Actually, I have now looked into the flagser code and it does seem that "in memory" calculation means "keeping the flag complex in memory", so indeed this is another side of the same issue as in #57, though not a strict duplicate as you are only asking to have a performance feature without access ti the data structure necessarily

@MonkeyBreaker
Copy link
Collaborator

Hi,

Sorry for only replying only now.

Thank you @davidpitl for suggesting adding this feature.
One easy way to add it to pyflagser would be to generate a binary that compile with KEEP_FLAG_COMPLEX_IN_MEMORY definition enable.
And from the python, adding a sort of boolean as input parameter to choose to run in memory or "normal".

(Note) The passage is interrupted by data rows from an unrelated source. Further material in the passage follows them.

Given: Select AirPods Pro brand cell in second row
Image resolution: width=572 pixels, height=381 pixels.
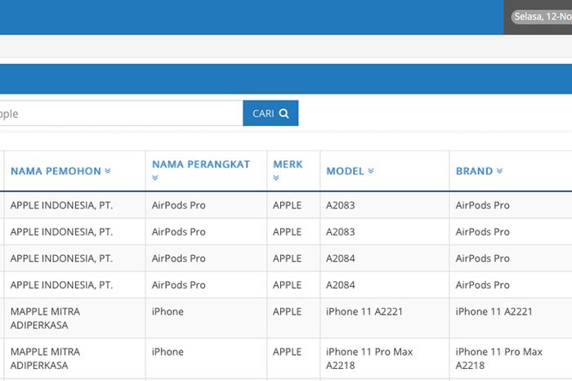Looking at the screenshot, I should [x=482, y=232].
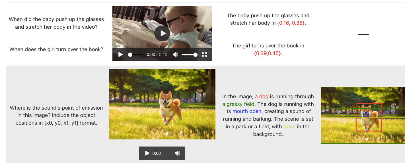
Task: Click the red bounding box around the dog
Action: click(x=369, y=117)
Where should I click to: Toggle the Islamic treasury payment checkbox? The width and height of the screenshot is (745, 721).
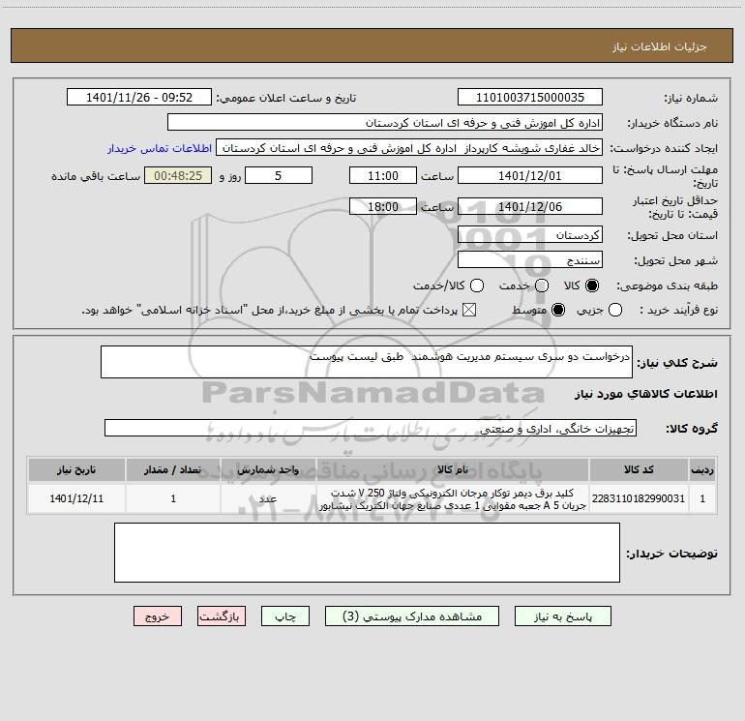tap(469, 310)

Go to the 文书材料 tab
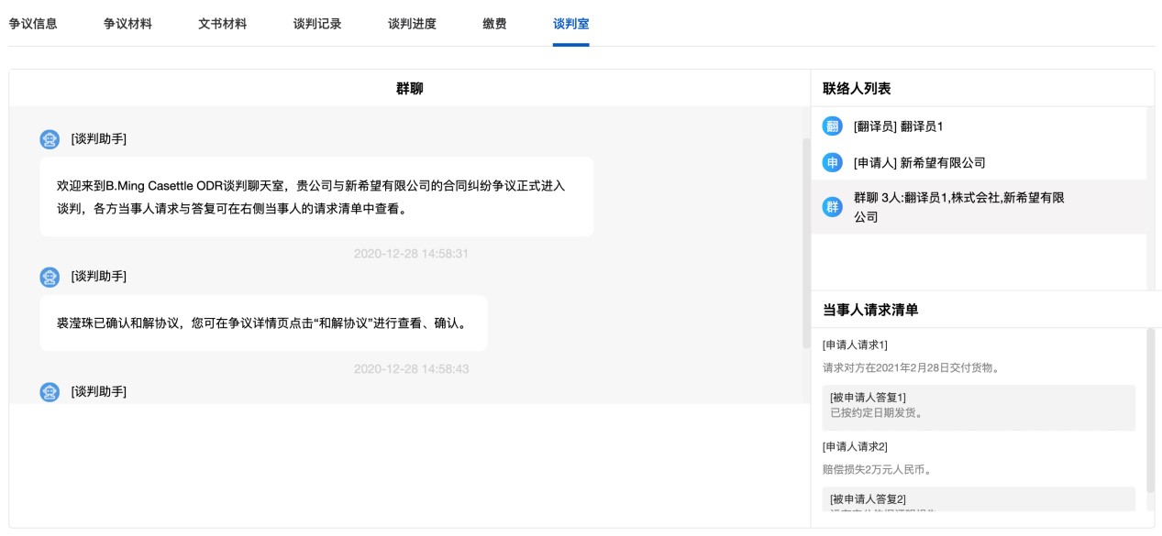point(222,25)
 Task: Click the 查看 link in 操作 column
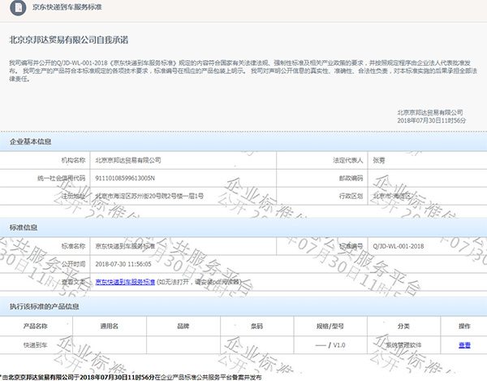pos(464,344)
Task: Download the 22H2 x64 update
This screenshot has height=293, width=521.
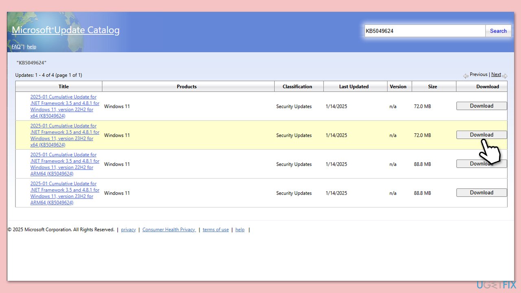Action: [x=482, y=106]
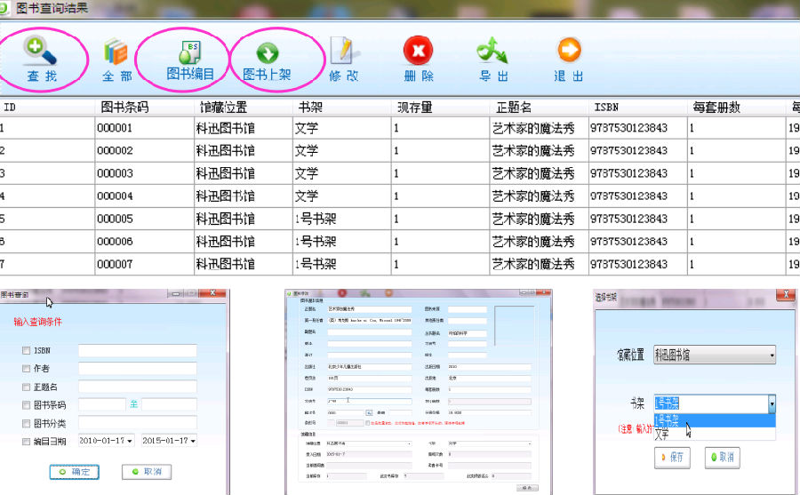
Task: Click the 退出 exit icon
Action: coord(569,60)
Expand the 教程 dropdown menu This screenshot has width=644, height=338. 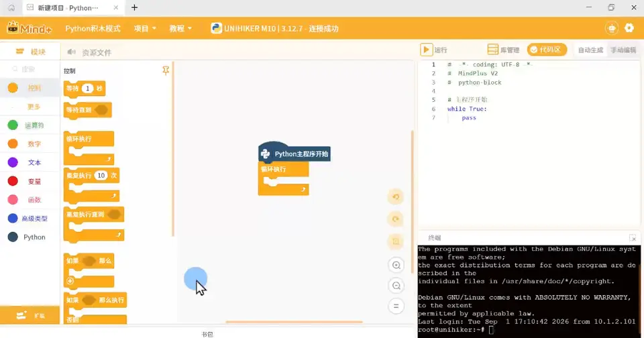pos(180,28)
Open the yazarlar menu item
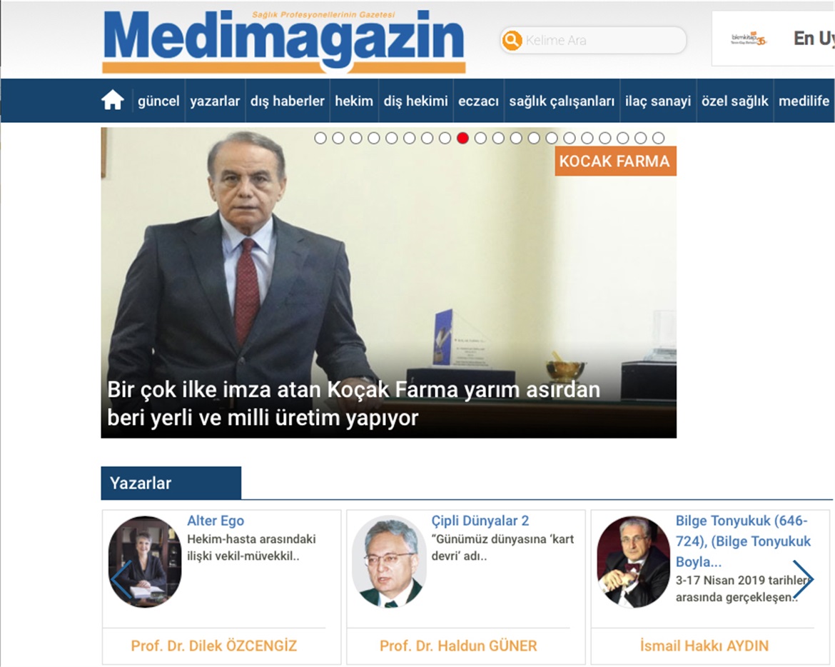The image size is (835, 667). (x=215, y=101)
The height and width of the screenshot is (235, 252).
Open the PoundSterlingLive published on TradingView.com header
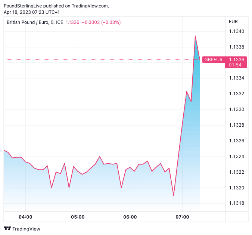(x=56, y=6)
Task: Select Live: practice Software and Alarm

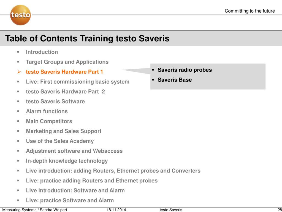Action: [70, 200]
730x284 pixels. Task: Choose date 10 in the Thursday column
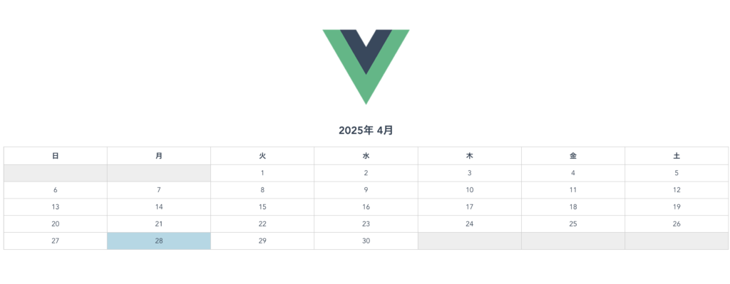tap(470, 189)
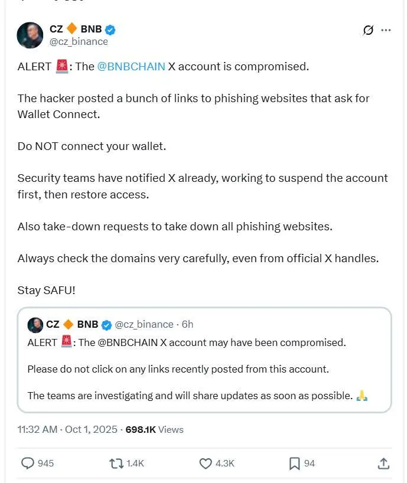View the 698.1K Views analytics
Screen dimensions: 407x483
154,429
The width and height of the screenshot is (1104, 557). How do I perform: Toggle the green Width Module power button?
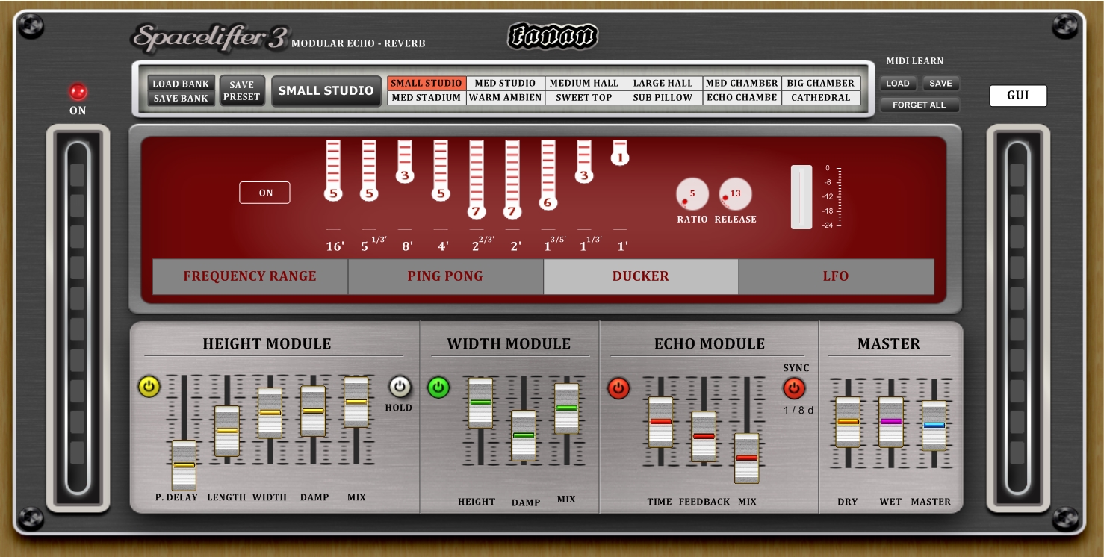(x=438, y=388)
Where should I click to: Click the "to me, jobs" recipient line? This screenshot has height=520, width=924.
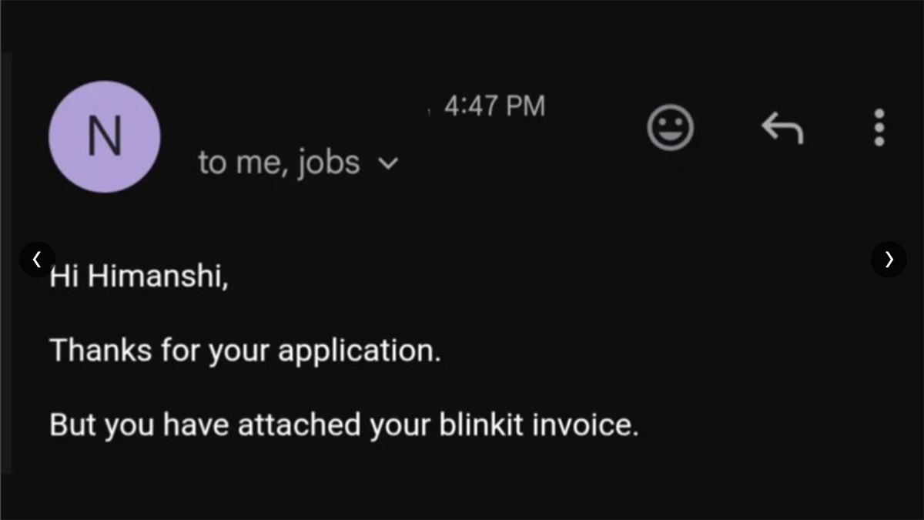coord(279,163)
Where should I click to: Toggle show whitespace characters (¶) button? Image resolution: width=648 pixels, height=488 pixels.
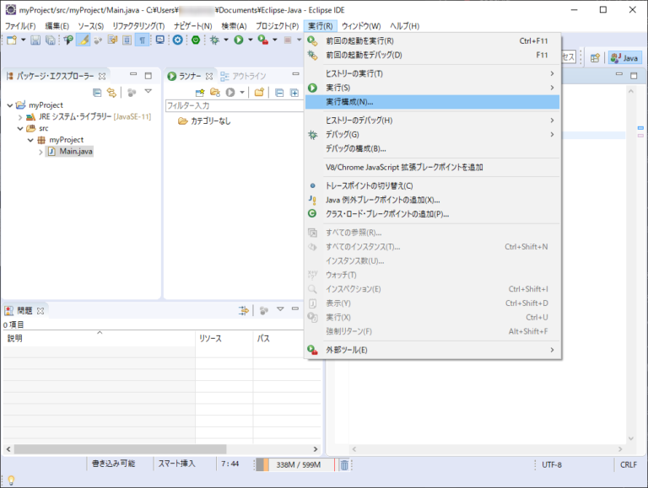143,40
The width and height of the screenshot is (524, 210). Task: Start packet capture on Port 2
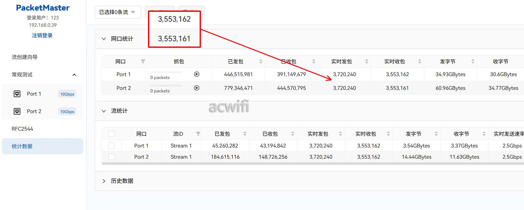click(197, 88)
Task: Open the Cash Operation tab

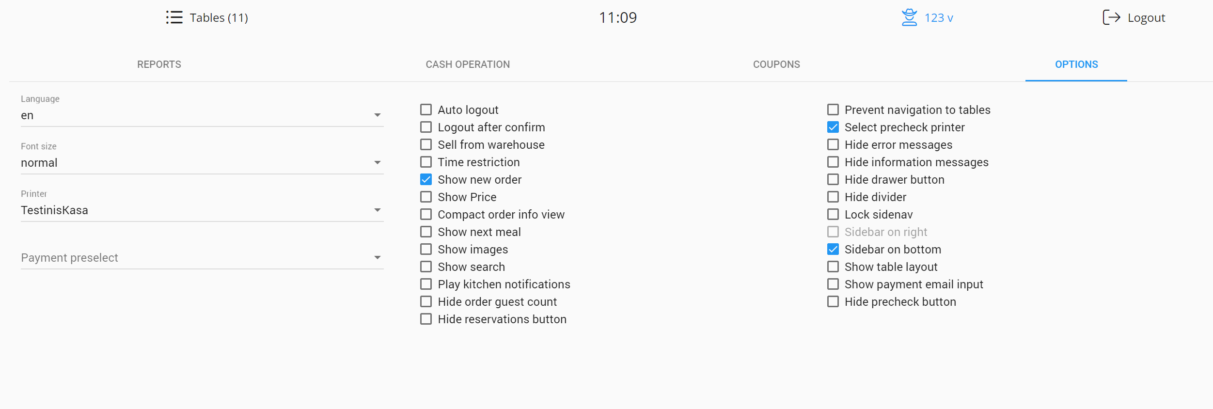Action: pos(468,64)
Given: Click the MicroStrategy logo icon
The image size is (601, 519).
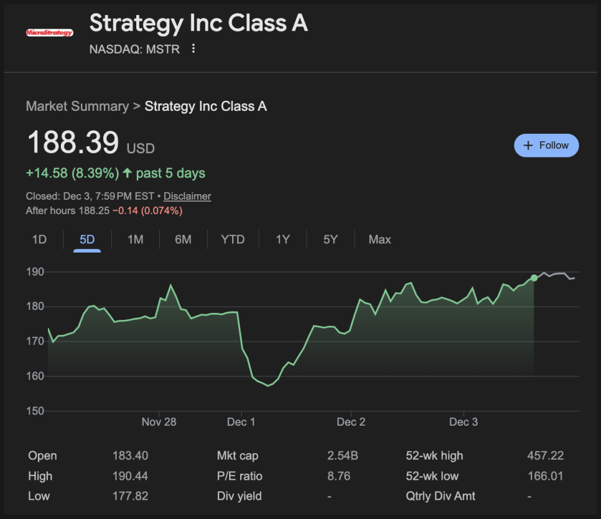Looking at the screenshot, I should [49, 32].
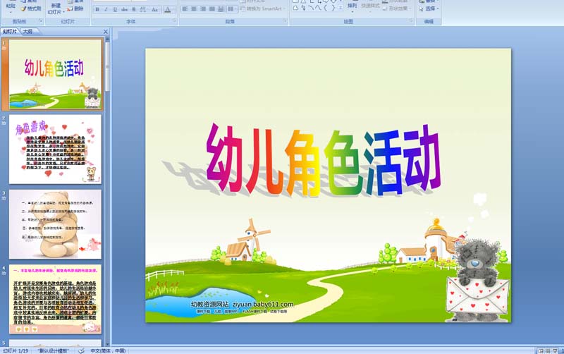Image resolution: width=564 pixels, height=354 pixels.
Task: Open Drawing group dialog launcher
Action: coord(412,22)
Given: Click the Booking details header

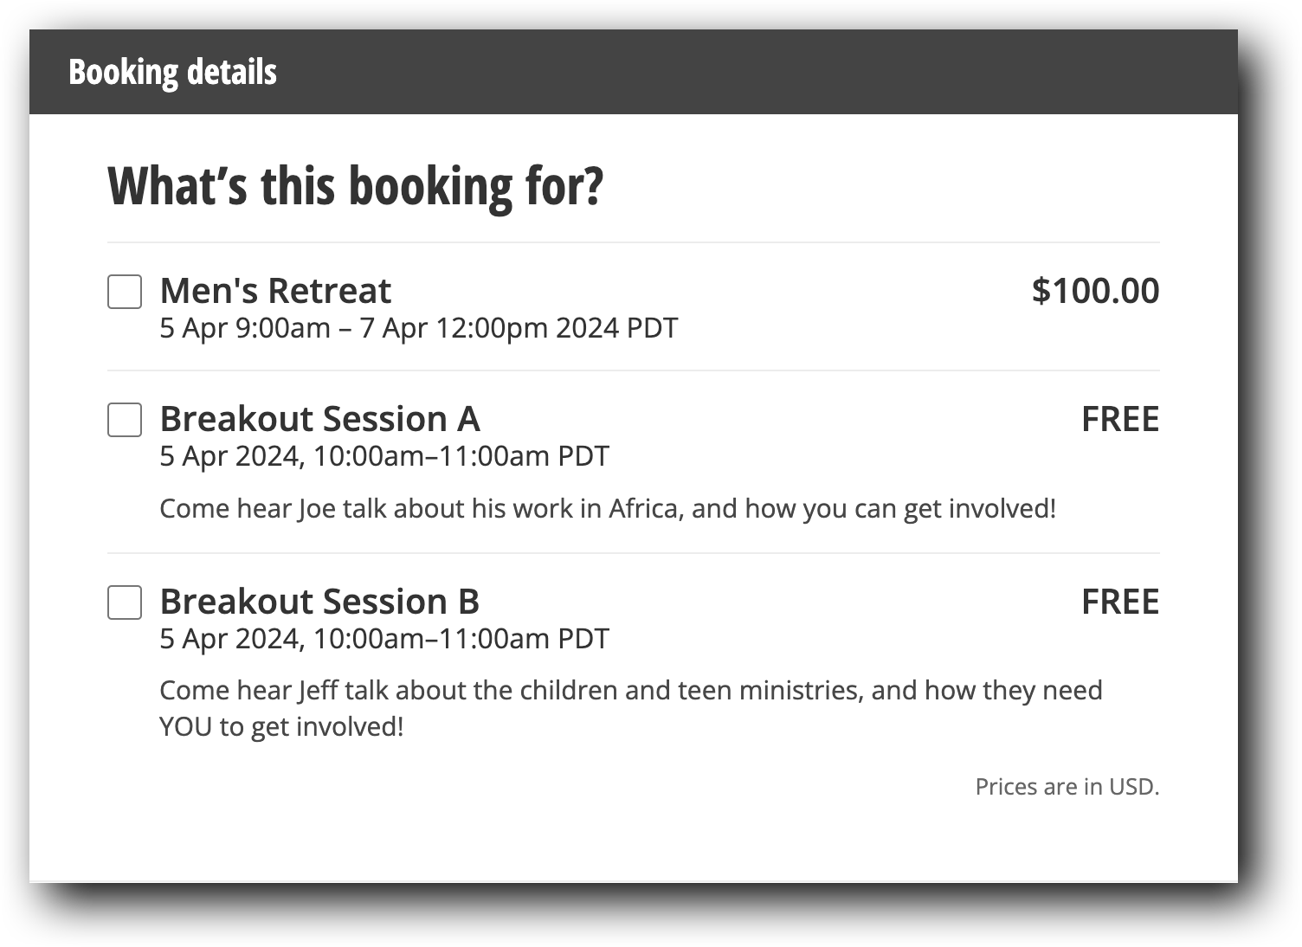Looking at the screenshot, I should tap(172, 72).
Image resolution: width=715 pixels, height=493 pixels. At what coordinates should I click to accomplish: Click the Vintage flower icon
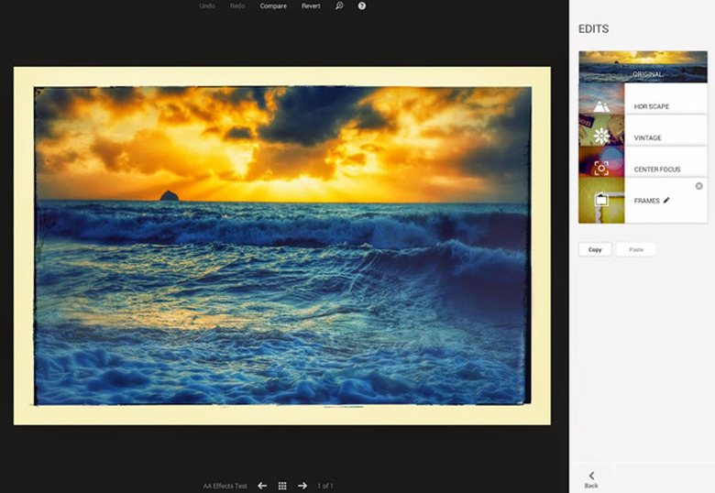pyautogui.click(x=601, y=137)
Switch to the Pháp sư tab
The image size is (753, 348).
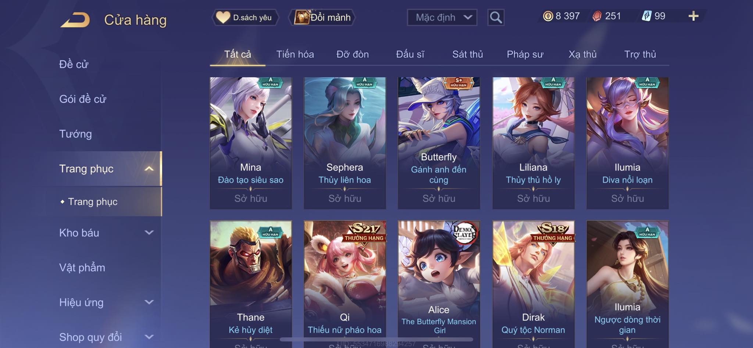click(525, 54)
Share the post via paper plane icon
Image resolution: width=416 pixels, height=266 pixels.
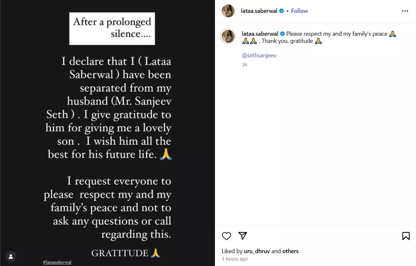(242, 236)
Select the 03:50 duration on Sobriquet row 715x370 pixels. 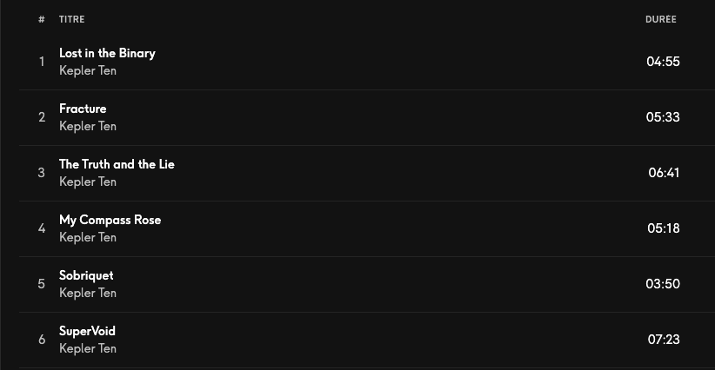pos(663,284)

This doesn't seem in my opinion to do a lot of changes, but I didn't work with the in memory version, some points needs to be verified before enabling this on pyflagser:

  1. Does it output expected barcodes ?
  2. Does it work on all OS (Windows, Mac, Linux) ?
  3. Measure how much faster it is to run the memory version, how much more memory it consumes, etc.

I expect the first point to be a quick verification, but we need to be sure it does work. The second point about if it works on all architectures, this is important for us, because we want that all users can use our package, independent of the OS used.

For the third point, if the two previous are good, I can do it myself, it is just to have a raw estimation of performances.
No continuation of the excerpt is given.